5. Percocet 5/325 one to two p.o. q.4 h. prn pain #30.
No too confusing, eh? So what happens? First, JCAHO decides that doctors have horrible handwriting and too many mistakes are being made because no one can tell what they're scribbling on the chart. They come out with The List of "dangerous abbreviations." Okay, so some of it makes sense: Does that dude mean "MS" as in morphine sulfate or magnesium sulfate? Sure, it makes sense not to abbreviate medications--and boy, do doctors like to throw around those acronyms (not all of which are based in reality)!
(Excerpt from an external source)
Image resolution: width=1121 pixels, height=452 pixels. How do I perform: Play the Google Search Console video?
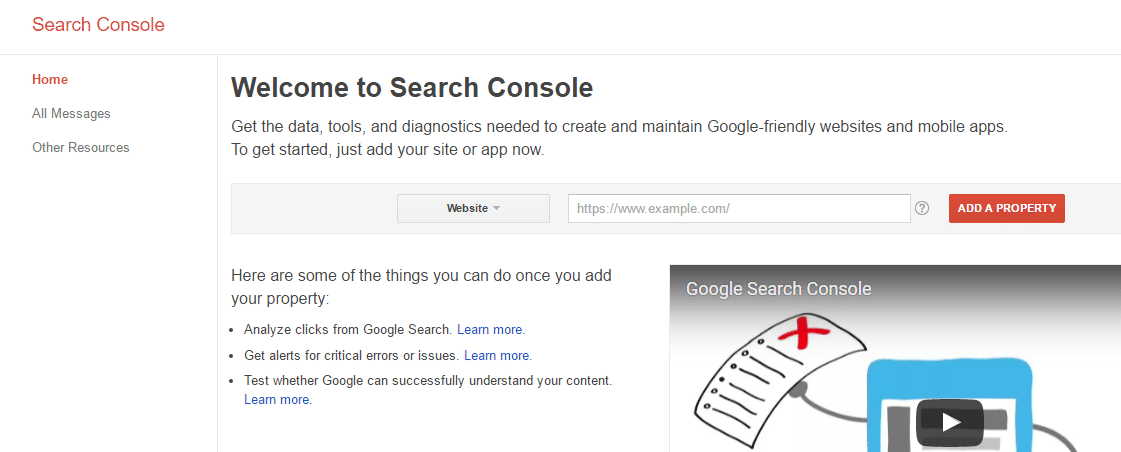tap(950, 422)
They start to lose me, though, when they start saying things like not to use the measurement "cc" for medications and to substitute "mL" because "cc" can be mistaken for a "U." Huh? Strictly speaking, cc and mL are NOT even equivalent measurements. We're no longer to say "q.d." because "people might confuse Q.D., QD, q.d., and qd"--all of which mean "daily." We are instead to change that to "daily." Mkay. . . so I change my expander to change "q.d." to "daily" so that when I'm transcribing what's said, it will automatically change to the accepted form. I'm not sure how a doctor's lousy penmanship really affects a transcribed medical record, but if you say this is how to do it, fine. As long as we're not forced to mix Latin and English terms, I guess it's not so painful.
In all of this, of course, I've ignored the fact that we don't use a proper style guide at all, but a quirky mess concocted by AAMT that often has nothing to do with proper language rules. I generally avoid said guide because it has never been easily navigable and they seem to make a handful of weird changes every few years simply to get MTs to shell out another $100 (incl. S&H). Between these two entities, the weirdness just keeps coming.
Now, we're getting instructions that we ARE to mix Latin and English if someone dictates "q. day," even if we're not working a verbatim account. We're also supposed to start typing neologisms (those incredibly stupid made-up words) if a doctor insists on using them. . . because "he knows what he means, even if it isn't a real word." Phrases that have served as nails on a chalkboard to MTs over the ages (think "neuroforaminal") are now in common enough usage that we should treat them as correct, to say nothing of the goofy words one doc makes up because he thinks it makes him sound smart?
I'm sorry, but what exactly is the point of an MT anyway? In throwing all these rules out the window and moving everyone toward verbatim nonsense, we are being robbed of one of our greatest contributions to the medical record--editing for sense and proper language usage. It is my opinion that we are simply being squeezed from another direction to train the client to accept the lowest common denominator--speech recognition--instead of expecting a medical record to help doctors not sound like illiterate boobies. Will it really help the bottom line when someone sees their medical record (say. . . as they gather evidence in a malpractice suit. . .) and see their file is full of gibberish? I'm sorry, but a doctor may be the most brilliant surgeon of all time, but that does not mean he cares enough to have paid attention in English class. Left to their own devices, a doctor is prone to dictate a series of run-on sentences (sometimes, even just one long one), and they don't fare any better with spelling than they do with punctuation.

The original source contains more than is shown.